| TRAVAIL DEMANDÉ |
Recopiez fidèlement le passage du texte sur le CESE allant de "Supprimer CESE et" jusqu'à "et du parlement.".

| EXTRAIT DU DOCUMENT |
Supprimer CESE et CESER permettraient d'économiser entre 85 et 95 millions d’euros

Le CESE, comme 3e chambre de la République, a un but consultatif. Il n’appartient donc pas au domaine des « pouvoirs publics », mais à la mission de Conseil et contrôle de l’État au côté de la Cour des comptes et du Conseil d’État. Sa mission institutionnelle: conseiller le gouvernement et le Parlement, favoriser le débat public, promouvoir un dialogue constructif et informer les citoyens. Selon le programme 126, le CESE peut être saisi par les citoyens, le Premier ministre, les présidents de l’Assemblée nationale ou celui du Sénat. L’institution peut aussi s’autosaisir pour attirer l’attention du gouvernement et du parlement.

Déjà épinglé par un rapport parlementaire le 2 juillet 2025, le Conseil économique, social et environnemental (CESE) est à nouveau dans le viseur, cette fois-ci de la Cour des comptes. Dans un rapport publié ce vendredi 11 juillet, les Sages de la rue Cambon pointent un fonctionnement jugé peu efficace et des dépenses qu’ils estiment excessives.

Des critiques appuyées par des chiffres parlants : seulement deux à trois rapports par agent et par an, en majorité auto-saisis, et 20 000 euros de rémunération en plus par rapport à un agent public en moyenne sur une année. Voilà les chiffres chocs du travail produit par le Conseil économique, social et environnemental (CESE). Celui-ci est également critiqué pour des règles trop laxistes, l’absentéisme de ses agents et le conflit d’intérêts inhérent : ses conseillers se prononcent sur des textes concernant directement les organisations qui les ont nommés, si bien qu’ils sont juges et parties. Le CESE fait face à de vives critiques et voit son action potentiellement remise en cause pour son manque d’utilité publique. 
La suppression du CESE et des CESER représenterait une économie annuelle comprise entre 85 et 95 millions d’euros, correspondant respectivement à leur dotation de 34,4 millions d’euros pour le CESE et aux budgets cumulés des CESER, estimés entre 50 et 60 millions.

Réduction de l’enveloppe du CESE

La dotation attribuée par l’État au CESE pour 2025, votée dans le cadre de la loi de finances initiale, s’élève à 34,4 millions d'euros alors que cette dotation a souvent été autour des 45 millions d’euros, depuis 2020.

| DONNÉES ENREGISTRÉES |
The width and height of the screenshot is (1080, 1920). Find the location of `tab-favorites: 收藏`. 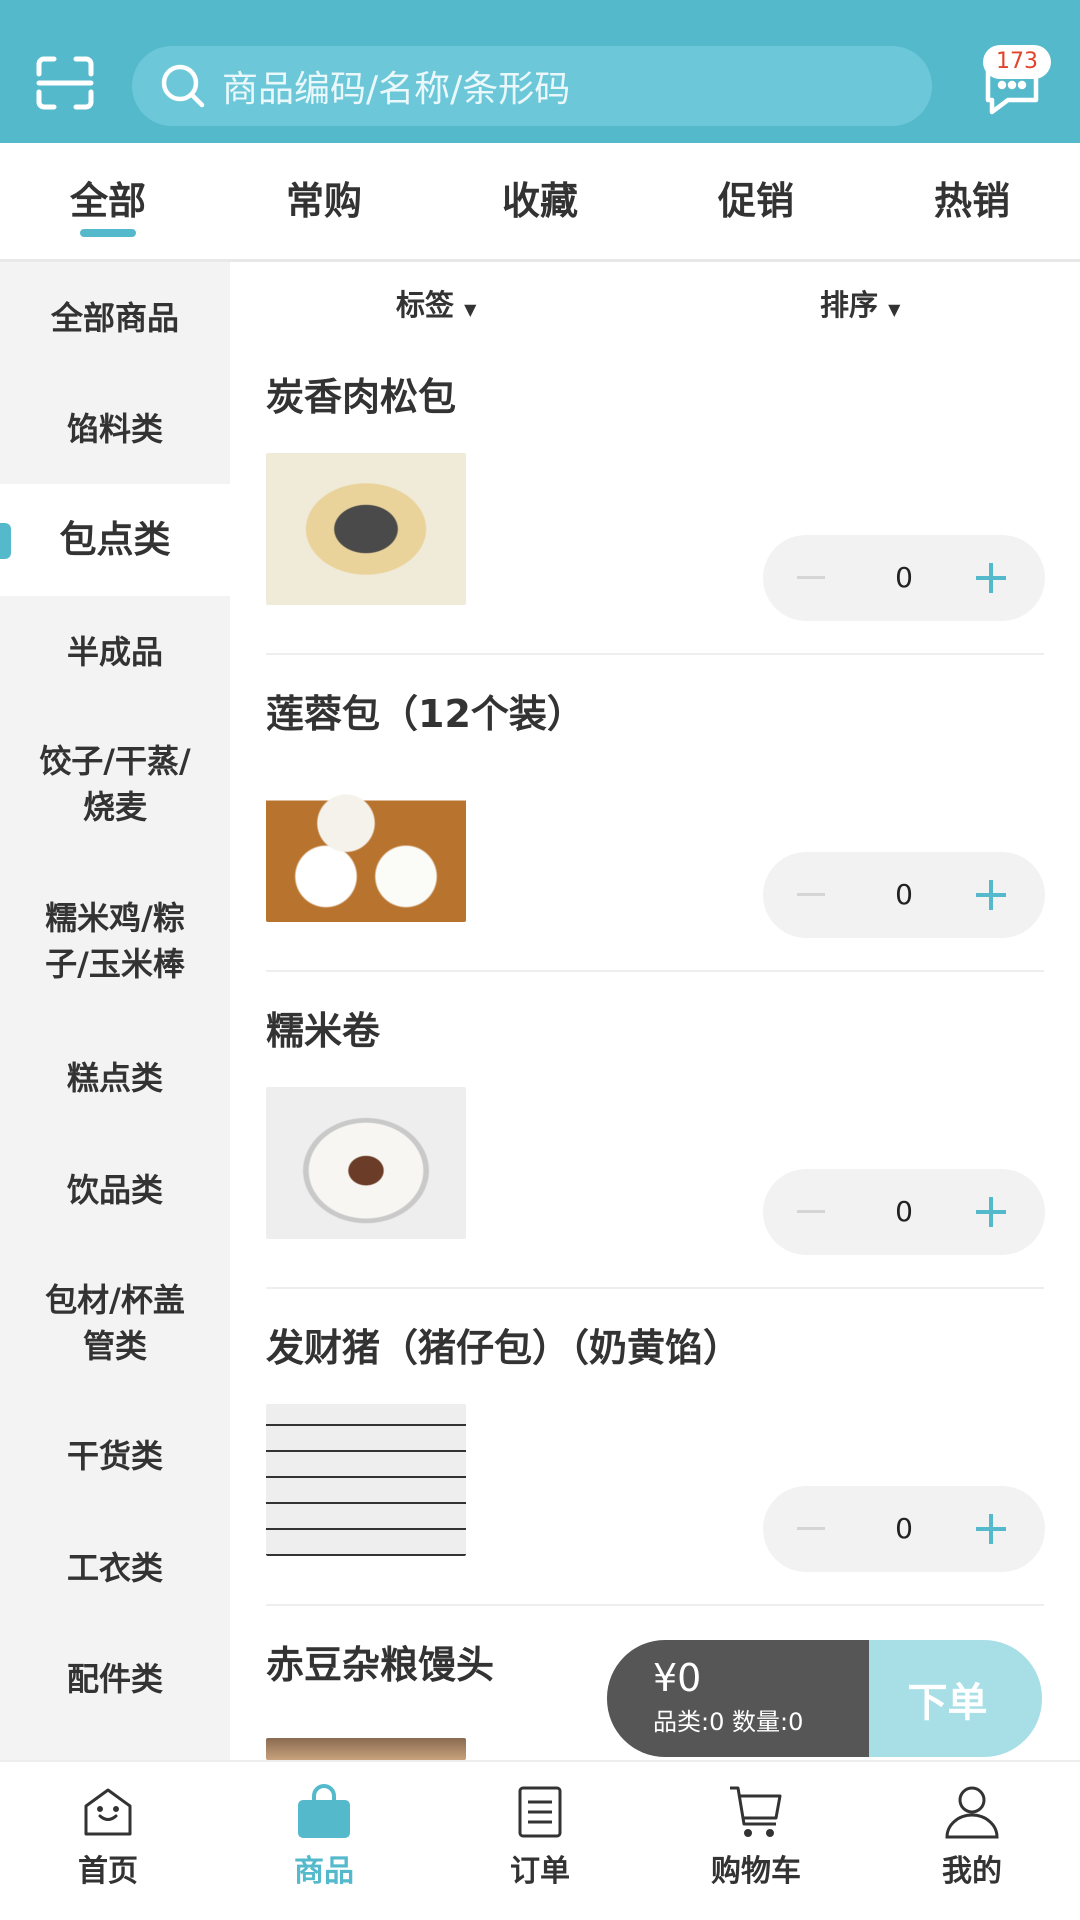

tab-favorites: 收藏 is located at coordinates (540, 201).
--
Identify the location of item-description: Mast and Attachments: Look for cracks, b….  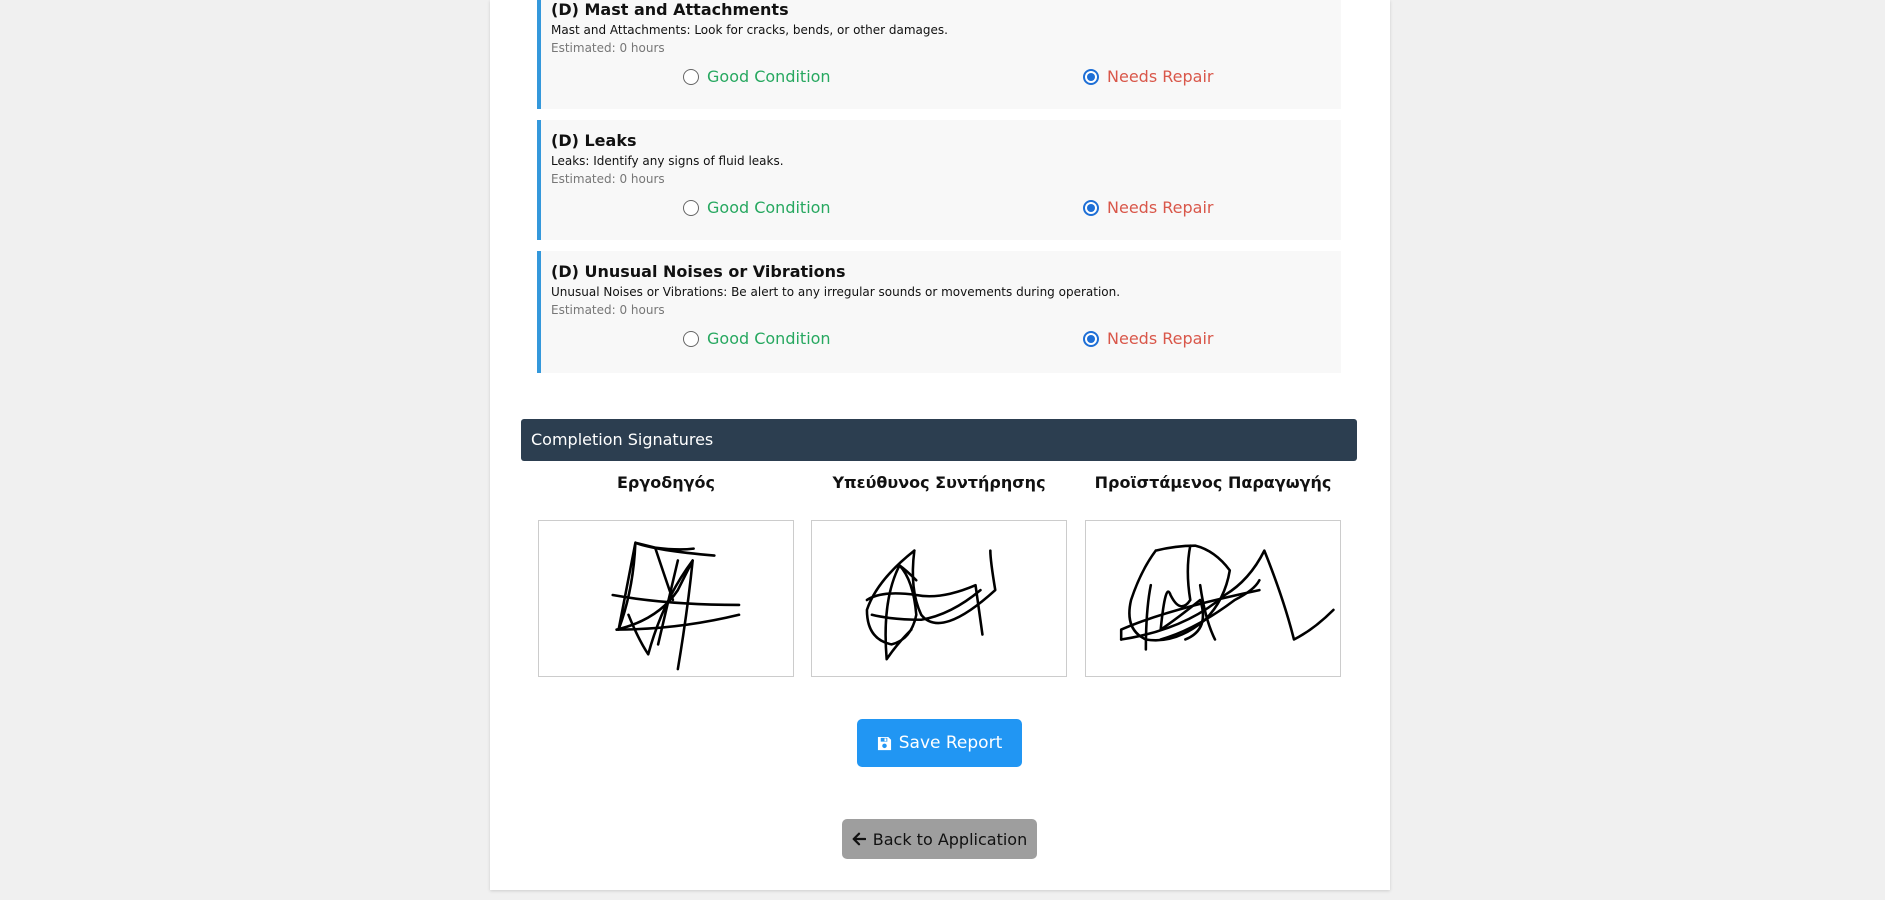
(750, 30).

| RÉSULTAT OBTENU |
Supprimer CESE et CESER permettraient d'économiser entre 85 et 95 millions d’euros

Le CESE, comme 3e chambre de la République, a un but consultatif. Il n’appartient donc pas au domaine des « pouvoirs publics », mais à la mission de Conseil et contrôle de l’État au côté de la Cour des comptes et du Conseil d’État. Sa mission institutionnelle: conseiller le gouvernement et le Parlement, favoriser le débat public, promouvoir un dialogue constructif et informer les citoyens. Selon le programme 126, le CESE peut être saisi par les citoyens, le Premier ministre, les présidents de l’Assemblée nationale ou celui du Sénat. L’institution peut aussi s’autosaisir pour attirer l’attention du gouvernement et du parlement.